Inability to find a match: Dr Seyfangs study
Time banking fundamentally resembles, in the words of its founder, Sir Edgar Cahn, “A baby sitting pool” where one hour of babysitting for your neighbour is equivalent to their one hour of babysitting for you. People hold deposits in the form of hours due by the other deposit holders. It’s not necessarily altruistic in nature but citizens habituating in co-production.
However, this one-to-one mechanism runs into difficulties when one cannot find a match for his job. For example, a dentist cannot find a painter to paint his ceiling or a lawyer cannot find a cleaner to tidy his house. Most of these difficulties arise because of the inability of these time banks to expand their scale of operation. They are very local and tend to serve to limited needs strictly. Unless the numbers of members are increased, time banks will continue to suffer from such diseconomies of scale.#p#分页标题#e#
Administration Problems:
A Time bank is essentially a small-scale initiative. If the number of members surpasses a limit, it incurs substantial administration costs. A time bank requires hundreds of co-ordinators who might or might not want to work in terms of time-currencies. Hence, method of payment for the staff poses a dead-end. Moreover, thousands of members engaging in uncountable series of exchanges causes exhaustive amount of paperwork for recording and legalising each transaction. Operational difficulties often cause many time banks each year to shut down. Government Aid can only be realised up to a limit, hence there is an utmost need for improving the working efficiency of time banks. Moreover, lack of payment as salaries to these staff fails to attract the target employees.

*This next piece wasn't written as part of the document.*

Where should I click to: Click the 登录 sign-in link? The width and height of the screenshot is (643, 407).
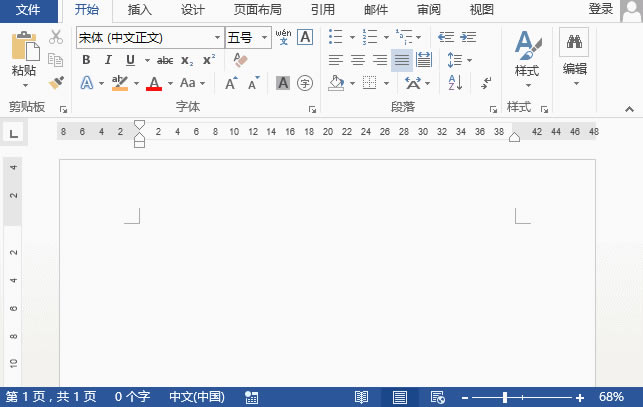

Funding and Sustainability:
Many critics question the sustainability of such time banks. As pointed out in the previous topic, the staff often avoids payment in time currencies. Moreover, apart from these administration costs, each time bank has to incur huge IT costs as well. While you no longer have to "license" the most common software (as its gone open-source), there is still a substantial maintenance and support cost monthly software updates and customization by paid software contractors. It’s not rare (at least overseas) for the software contractors indulged to get paid $80/hour, and if something breaks into their systems which requires specialist know-how, that additional un-budgeted cost is hundreds of dollars per incident. Very few time banks have their own in-house volunteer software support group, the vast majority have to contract this out to a few specialized groups of software geeks. Most of the time banks operate their own servers (directly or indirectly), so that incurs an additional hosting cost. Such costs can be detrimental to the setting up of time banks, and hence it requires substantial initial funding costs. Moreover, as these funding costs are perennial and non-interest-bearing (because 99% of the time banks are not-for-profit organisations) it keeps private investments away. Although recently, the ruling state has come up with numerous tax-deductions on the loans given out to these time banks in order to render them sustainable and ever-growing.